> [TASK OBJECTIVE]:
Retype the data below exactly; skip every image.

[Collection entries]
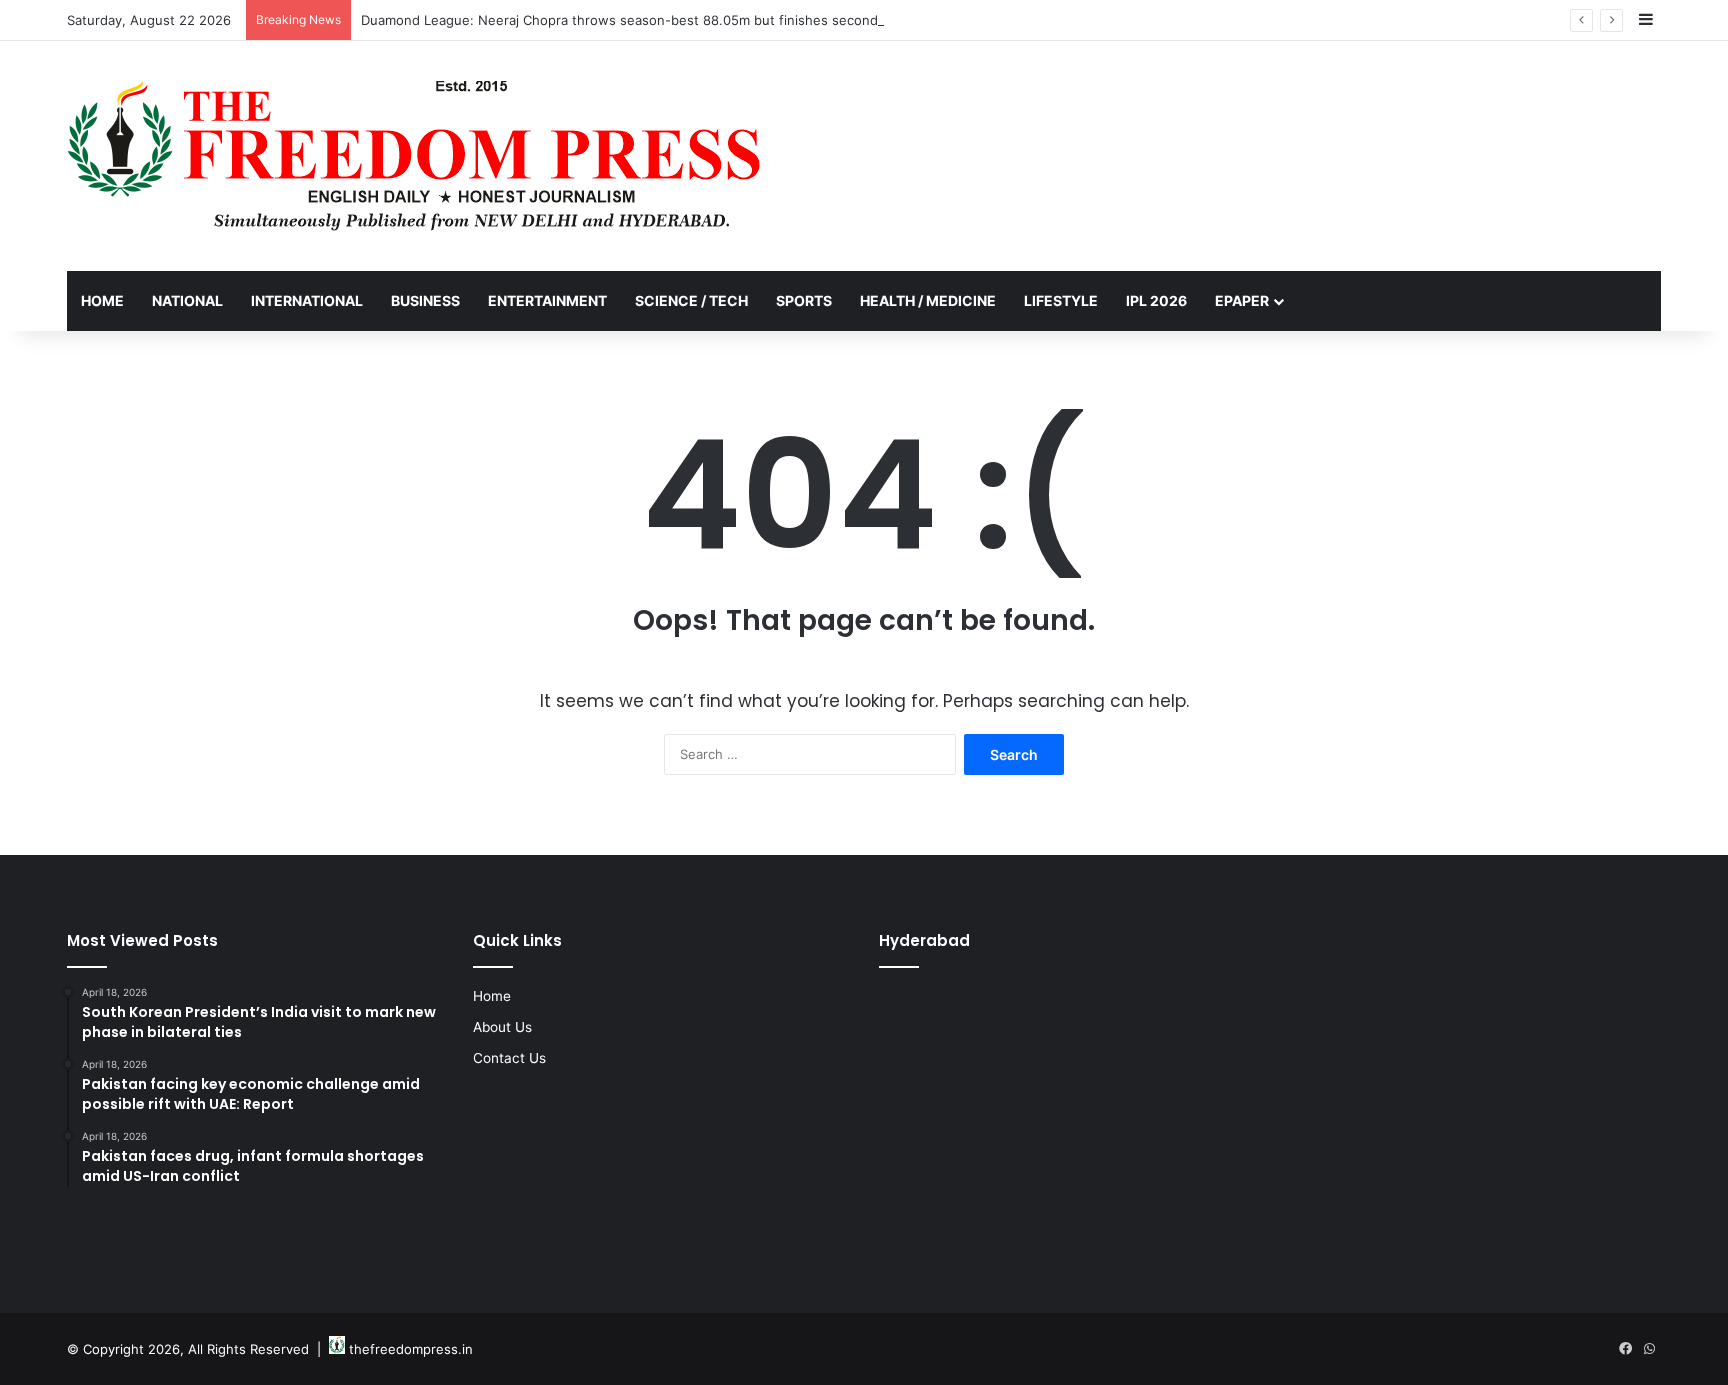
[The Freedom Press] (414, 156)
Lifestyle (1061, 300)
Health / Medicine (928, 300)
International (307, 300)
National (187, 300)
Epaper (1242, 300)
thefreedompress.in (411, 1349)
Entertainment (547, 300)
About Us (502, 1027)
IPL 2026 (1156, 300)
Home (102, 300)
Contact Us (509, 1058)
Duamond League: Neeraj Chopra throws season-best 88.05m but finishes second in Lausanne (659, 20)
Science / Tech (691, 300)
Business (425, 300)
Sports (804, 300)
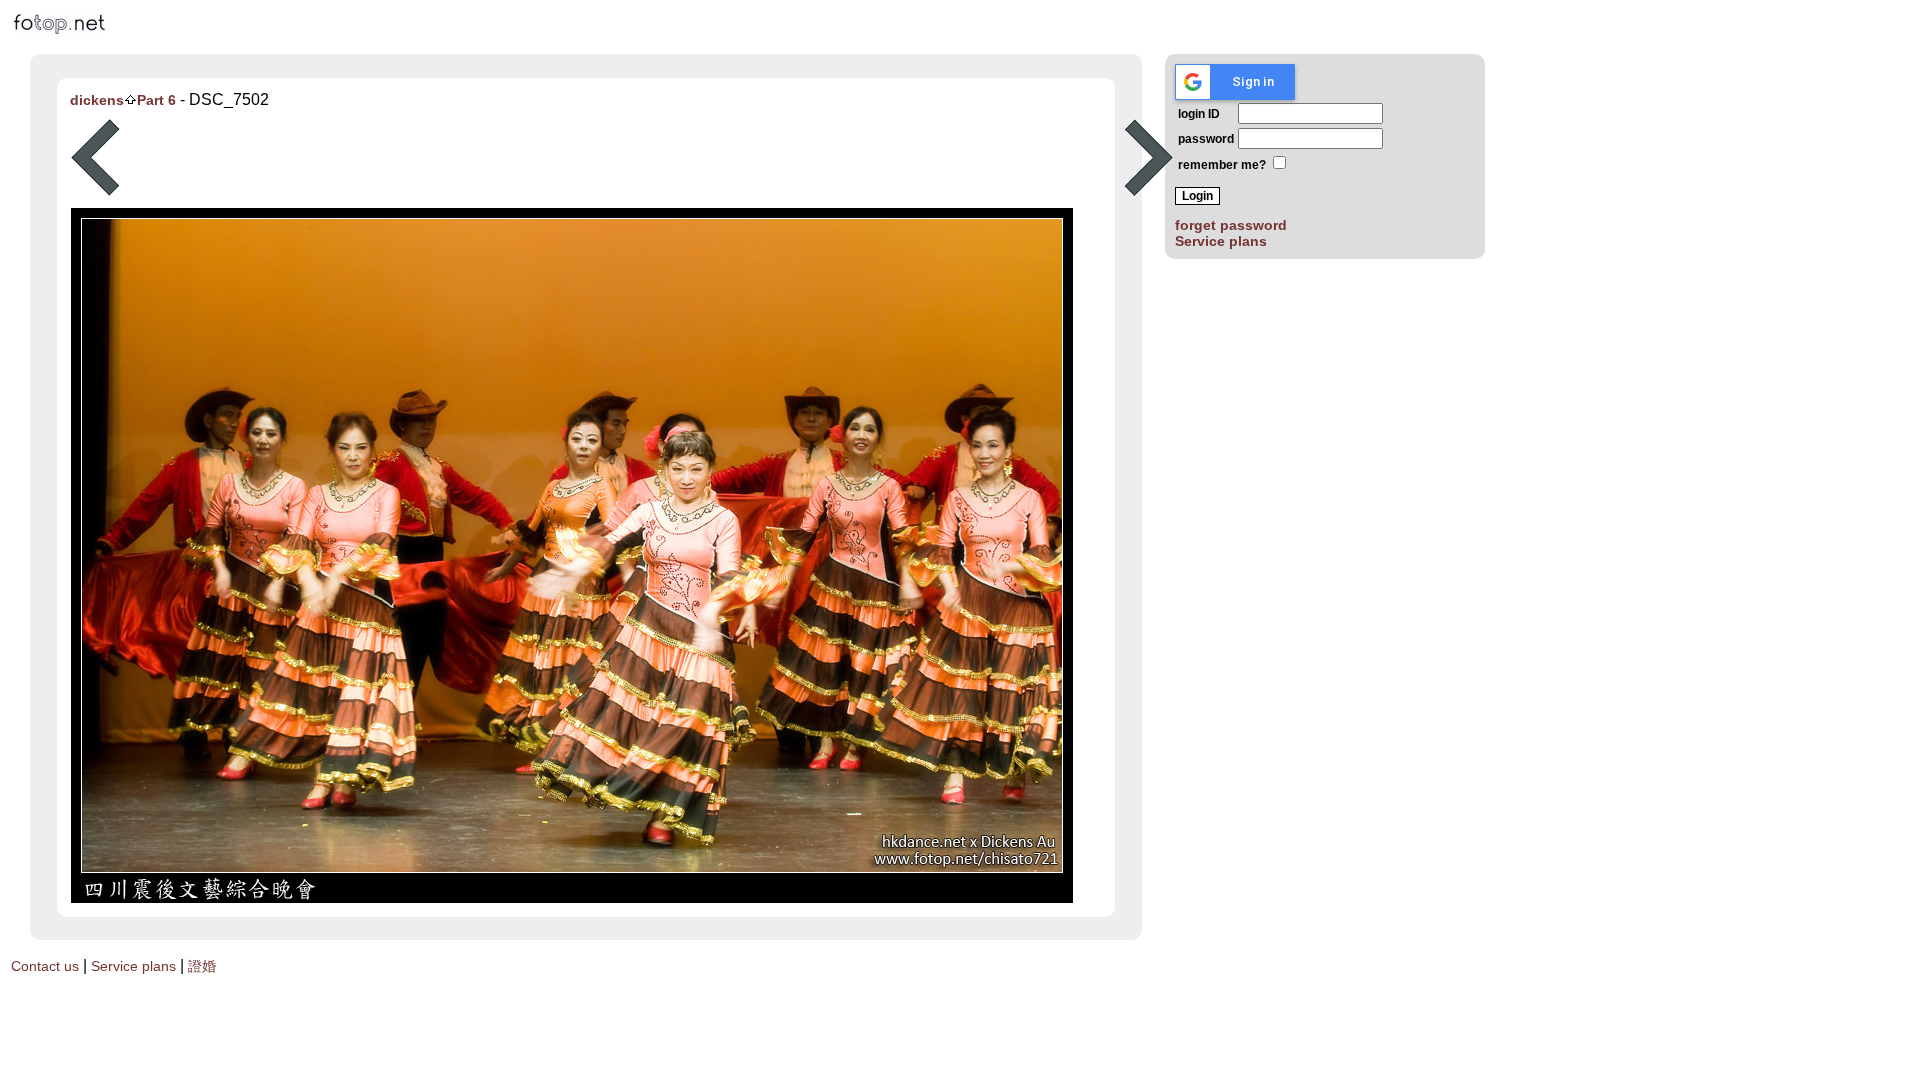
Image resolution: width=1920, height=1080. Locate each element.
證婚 (202, 966)
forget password (1231, 225)
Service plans (1221, 241)
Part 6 (156, 100)
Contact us (45, 966)
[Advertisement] (622, 158)
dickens (97, 100)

> [ANSWER FOR THE TASK]:
[The Freedom Press] (414, 156)
Lifestyle (1061, 300)
Health / Medicine (928, 300)
International (307, 300)
National (187, 300)
Epaper (1242, 300)
thefreedompress.in (411, 1349)
Entertainment (547, 300)
About Us (502, 1027)
IPL 2026 (1156, 300)
Home (102, 300)
Contact Us (509, 1058)
Duamond League: Neeraj Chopra throws season-best 88.05m but finishes second in Lausanne (659, 20)
Science / Tech (691, 300)
Business (425, 300)
Sports (804, 300)
Image resolution: width=1920, height=1080. Locate each element.
證婚 (202, 966)
forget password (1231, 225)
Service plans (1221, 241)
Part 6 (156, 100)
Contact us (45, 966)
[Advertisement] (622, 158)
dickens (97, 100)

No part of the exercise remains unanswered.